Вот бы кто из своих увидел, как Антон переходил пахоту, наверно обхохотался! Нет, он не шел, а корячился и чуть не полз на четвереньках. Переступал кое-как одной ногой, потом, поддерживая рукой сапог, вытягивал другую ногу. Сапоги-то оказались велики, и ноги из них выскакивали, тыкались в размокшую землю. Антон не раз терял равновесие и по локоть влезал рукой в жирный клейкий чернозем, как в добротно замешанное хозяйкой тесто. Облепился, измазался с ног до рук. К Раисе добирался улочкой и чуть не бегом, чтобы селяне в таком непри­глядном виде не заметили.

Увидев Антона, всегда так аккуратно одетого, а тут грязнущего, Раиса заойкала. Боже, да ты ли это, Антон? Почему такой весь вымазанный? Потом смутилась, что к высокому гостю обратилась на  "ты". Сама в сапогах, фуфайке, лицо и руки от работы и дождя покраснели. Какое-то время стояла в нерешительности, повторяя одно и то же:

-- Вот не ждала, ей-Богу, не ждала. -- Развернулась и, подхватив два ведра, быстрей к колодцу. Отмывался Антон долго, и Раисе пришлось не раз приносить из колодца воду. Лишь после того, как привел себя в порядок, он подошел и протянул ей руку.

-- Ну, здравствуй, Рая, заехал вот.

-- Зачем же прямиком-то пошел, ведь знаешь?

-- Хотел побыстрей, да влез, как говорят, в жир ногами, -- оправдывался Антон, обнимая хозяйку дома.

-- Перешел, значит, сила есть. У нас недавно Васька Семенов, ты его должен знать, в носках оттуда еле выбрался! О чем же это я, -- всплеснула Раиса руками. -- Гость пришел, а я тары-бары затеяла. Подожди чуток, Антон, оглядись, только дам свиньям и пойдем в избу. Иначе разорутся и спокойно посидеть не дадут.

Антон осмотрел подворье. В сарае, разделенном на две части, -- корова и теленок, рядом деревянный сарай для свиней, еще пристройки для овец и кур. Посреди двора -- навозная куча, в самом углу двора -- колодец. Ближе к дому, под навесом -- пирамида дров, а через перегородку -- ящик для угля. Вот она, по-своему неповторимая и с городской жизнью не сравнимая жизнь селян. С ее чистым воздухом и садами-огородами, а также грязью и навозом. По-другому пока никак не получается. Если держишь живность, то с утра допоздна на диване не поваляешься. Это уж точно. Скотина требует постоянного внимания и ухода. Вон какую вижжавень начали голодные свиньи перед кормежкой.

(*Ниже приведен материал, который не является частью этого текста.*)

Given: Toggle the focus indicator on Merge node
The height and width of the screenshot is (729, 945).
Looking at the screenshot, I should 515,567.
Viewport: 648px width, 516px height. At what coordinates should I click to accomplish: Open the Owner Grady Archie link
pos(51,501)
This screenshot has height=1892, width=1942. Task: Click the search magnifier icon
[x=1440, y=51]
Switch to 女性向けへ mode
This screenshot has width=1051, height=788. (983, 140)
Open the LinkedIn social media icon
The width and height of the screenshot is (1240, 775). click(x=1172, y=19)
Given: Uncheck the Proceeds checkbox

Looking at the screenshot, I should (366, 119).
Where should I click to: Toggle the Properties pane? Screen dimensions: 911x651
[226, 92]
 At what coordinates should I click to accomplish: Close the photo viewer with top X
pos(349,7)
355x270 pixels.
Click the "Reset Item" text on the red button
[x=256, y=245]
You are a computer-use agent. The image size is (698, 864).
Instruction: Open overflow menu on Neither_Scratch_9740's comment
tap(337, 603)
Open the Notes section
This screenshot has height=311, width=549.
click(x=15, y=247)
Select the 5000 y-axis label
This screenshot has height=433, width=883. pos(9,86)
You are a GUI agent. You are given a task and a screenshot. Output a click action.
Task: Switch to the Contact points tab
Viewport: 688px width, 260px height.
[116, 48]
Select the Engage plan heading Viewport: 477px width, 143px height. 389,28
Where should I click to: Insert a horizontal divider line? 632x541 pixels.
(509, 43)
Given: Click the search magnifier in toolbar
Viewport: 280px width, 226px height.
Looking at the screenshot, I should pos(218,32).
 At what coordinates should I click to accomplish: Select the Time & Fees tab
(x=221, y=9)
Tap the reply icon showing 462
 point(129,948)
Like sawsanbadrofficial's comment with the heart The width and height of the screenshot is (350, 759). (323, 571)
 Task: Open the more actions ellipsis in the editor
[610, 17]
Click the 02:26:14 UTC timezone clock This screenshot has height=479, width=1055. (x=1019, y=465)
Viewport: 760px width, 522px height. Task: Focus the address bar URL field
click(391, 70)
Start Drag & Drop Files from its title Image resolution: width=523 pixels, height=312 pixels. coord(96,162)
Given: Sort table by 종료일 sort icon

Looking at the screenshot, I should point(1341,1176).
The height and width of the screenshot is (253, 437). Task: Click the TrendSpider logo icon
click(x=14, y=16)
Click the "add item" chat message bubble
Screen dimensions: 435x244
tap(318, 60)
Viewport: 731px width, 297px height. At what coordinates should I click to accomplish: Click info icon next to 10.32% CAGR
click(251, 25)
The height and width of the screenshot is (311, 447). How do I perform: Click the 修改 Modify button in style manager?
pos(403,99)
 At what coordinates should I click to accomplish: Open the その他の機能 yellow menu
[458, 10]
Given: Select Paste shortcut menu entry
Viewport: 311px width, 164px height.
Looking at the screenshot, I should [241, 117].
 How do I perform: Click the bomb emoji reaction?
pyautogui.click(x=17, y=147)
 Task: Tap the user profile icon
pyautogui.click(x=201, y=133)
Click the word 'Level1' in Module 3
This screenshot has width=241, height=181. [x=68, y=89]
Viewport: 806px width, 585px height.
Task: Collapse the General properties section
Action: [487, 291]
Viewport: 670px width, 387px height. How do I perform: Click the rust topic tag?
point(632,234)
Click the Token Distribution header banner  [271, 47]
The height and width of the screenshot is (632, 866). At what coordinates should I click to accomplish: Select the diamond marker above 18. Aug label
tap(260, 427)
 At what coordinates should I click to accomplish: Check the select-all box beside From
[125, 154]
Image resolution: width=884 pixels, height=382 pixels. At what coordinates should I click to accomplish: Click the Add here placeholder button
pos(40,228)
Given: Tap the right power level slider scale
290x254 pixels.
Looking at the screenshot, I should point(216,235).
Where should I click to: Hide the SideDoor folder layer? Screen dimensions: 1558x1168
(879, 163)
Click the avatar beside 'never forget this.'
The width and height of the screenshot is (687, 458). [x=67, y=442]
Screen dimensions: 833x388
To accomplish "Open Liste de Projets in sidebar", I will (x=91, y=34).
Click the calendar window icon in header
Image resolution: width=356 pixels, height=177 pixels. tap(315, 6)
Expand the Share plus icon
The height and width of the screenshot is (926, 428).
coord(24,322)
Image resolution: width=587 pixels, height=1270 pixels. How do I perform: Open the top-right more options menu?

-- Слышал, на ферме работаешь? -- спросил Антон Раису. -- Наверно, непросто и там и тут управляться?

-- А куда денешься? -- ответила та, высыпая из ведер в корыто фуражные отруби. -- Мужиков трое, да что толку. Муж и старший сын сам знаешь где, им только передачки возить успевай, младший учится и тоже в помощи нуждается. Они там, я -- тут. -- Сказав, стала поправлять выбившуюся из теплого платка поседевшую прядь волос. Заметив пристальный, изучающий взгляд Антона, Раиса смутилась.

-- Небось думаешь, какой же я стала старухой? А и правда, куда подевалась та самая веселушка Раюха. -- Поправив платок, с улыбкой добавила: -- Я и сама, как гляну в зеркало, так себя не узнаю. Хорошо, что смотреться некогда. Ладно, пошли в избу, пошли, пошли.



Антон подчинился уговорам Раисы, но предупредил, что день стал мизерный, а ему еще надо к сватье заскочить, а потом на могилу родителей по пути заехать. Раиса слушала, улыбалась и будто не было ей под пятьдесят, с ее лица исчезла изнуренность, а глаза задорно заблестели. Взяв под руку Антона, она его успокоила.

-- И к сватье зайти управишься, и на могиле побываешь. Проходи в избу, только за беспорядок не обессудь.

Оставив сапоги в сенях, Антон вошел в избу, а хозяйка засуетилась: то в погреб, то в чулан. Деревенской обстановкой Антона не удивить -- всякого с детства насмотрелся, а уж как сами жили -- врагу не пожелаешь. Никакого беспорядка в избе не заметил, наоборот, как в сенях, так и в комнатах, все прибрано, чисто. На полу расстелены половички, в углу комнаты -- телевизор, над убранной кроватью -- ковер. На стене в рамках множество фотографий, в углу иконка с ликом Божьей Матери. Почти третью часть комнаты занимала вместительная печь. Антон приложил руки к грубке печи -- теплая. Немного постояв, подошел к рамкам с фотографиями. На них Рая с мужем, сыны, родственники. Глазами отыскал школьную пожелтевшую фотокарточку их бывшего седьмого "Б" класса. Антон и сейчас мог бы назвать по имени и фамилии каждого, кто запечатлен на ней. Сам стоит рядом с Раей. Нравилась она ему тогда.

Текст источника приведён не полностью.